# 3rd Cobia at P-Cola beach pier.



## pdeluca2491 (Apr 9, 2014)

I got here not 45 minutes ago and I've seen 2 come down the dock and a 3rd on right now. 

Sent from my SM-G900V using Tapatalk


----------



## panhandleslim (Jan 11, 2013)

Thanks for the report. It's the only significant one in weeks. Even when there is a good bite, we don't hear much about it. It's only when there is a negative comment about pier etiquette that the hailstorm of comments come forward.


----------



## jmunoz (Jan 11, 2012)

Two over 60lbs

Sent from my SPH-L900 using Tapatalk


----------



## WisconsinFisherman (Oct 24, 2011)

Yup.
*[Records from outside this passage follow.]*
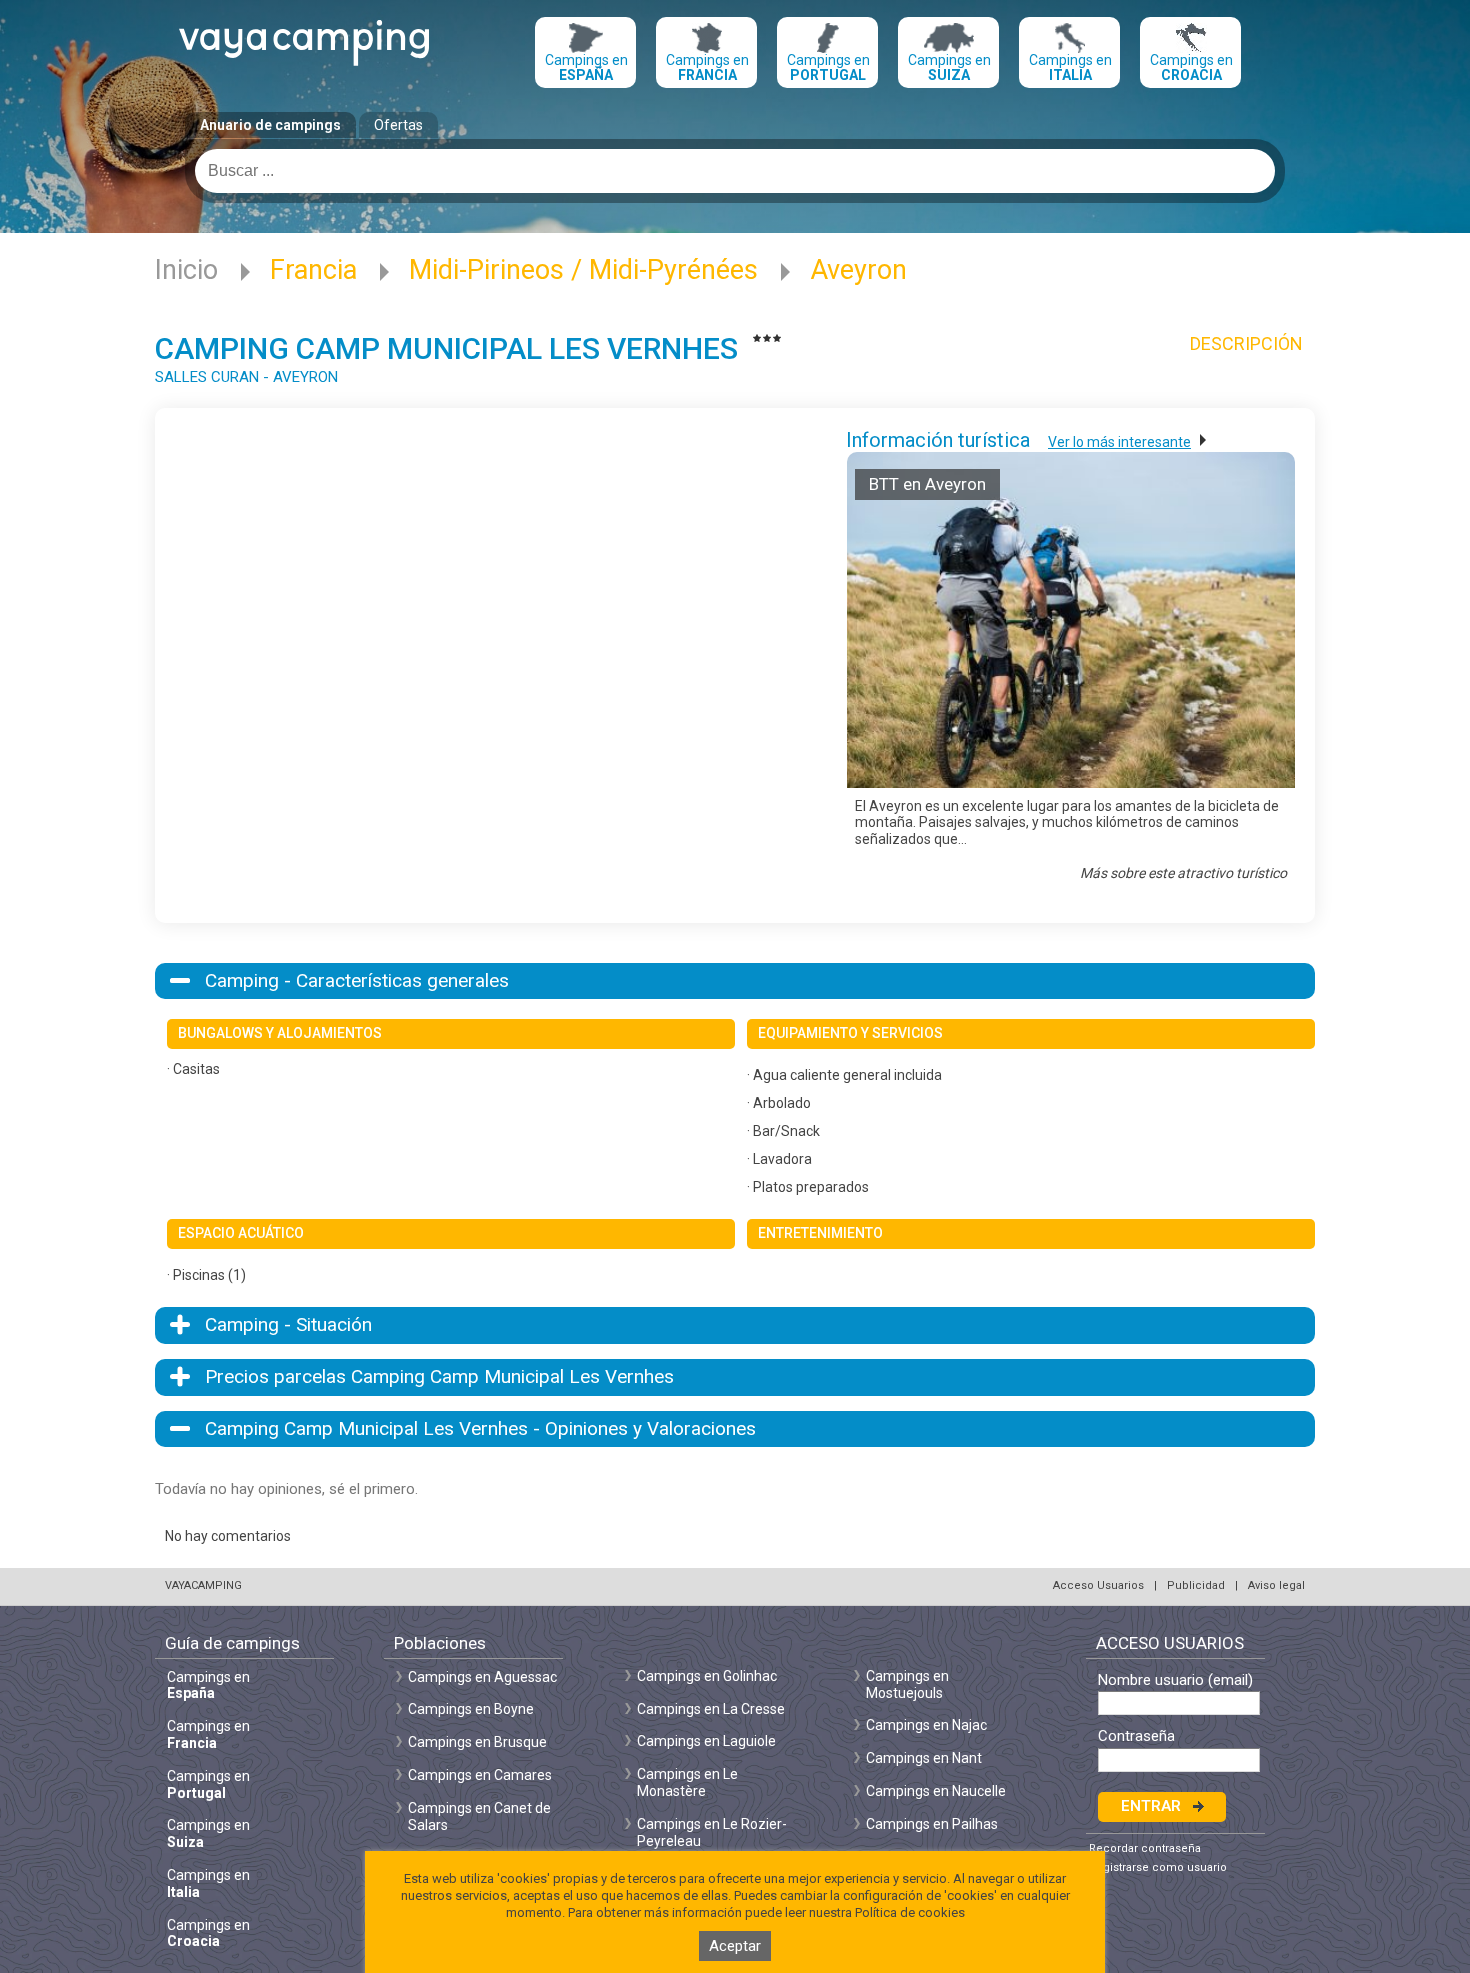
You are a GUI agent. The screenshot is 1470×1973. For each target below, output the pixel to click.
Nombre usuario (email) (1175, 1680)
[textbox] (735, 171)
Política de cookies (910, 1912)
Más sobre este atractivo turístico (1183, 873)
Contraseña (1136, 1736)
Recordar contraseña (1145, 1848)
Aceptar (735, 1946)
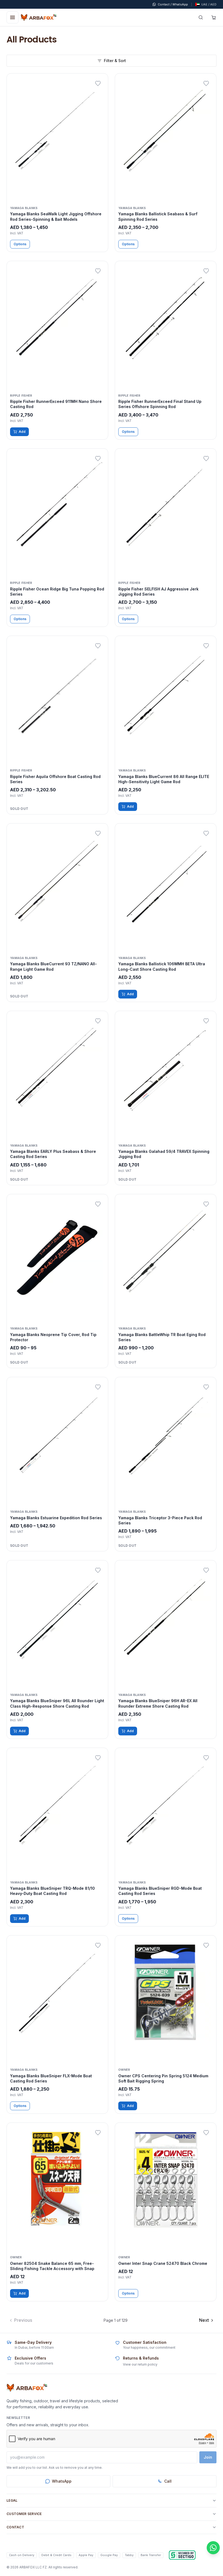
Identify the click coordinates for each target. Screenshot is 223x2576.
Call (168, 2481)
Look at PCBP's facebook page. Nice fish. Figures we missed the kings and cobia by trying Ft Walton. LOL. Heres to hoping more are hung up tomorrow.


----------



## jesusE65 (Jan 7, 2014)

dang been going to gulf shores have not even seen a fish to throw on (yet)


----------



## KingCrab (Apr 29, 2012)

Key word ,,, Seen any. Water looks like Black water river.


----------



## sabinelakehustler (Apr 24, 2013)

I love it down there, I go twice a year. Well not anymore. was down there in october, and my mom got trampled by a bunch of locals because she was 3/4 down fishing hardtail when a mahi mahi swam her way. They just ran her over, shes 63. No respect. Its the same group I seen down there for the past 4 years a been down there. You figure after catching so many lings, kings, and cobias people would be more professional. You know the saying "Act like you been there." There are tons of great people on that pier, but theres always bad seeds among any crowd.


----------



## Gulflady (Jun 19, 2010)

Thanks for the report


----------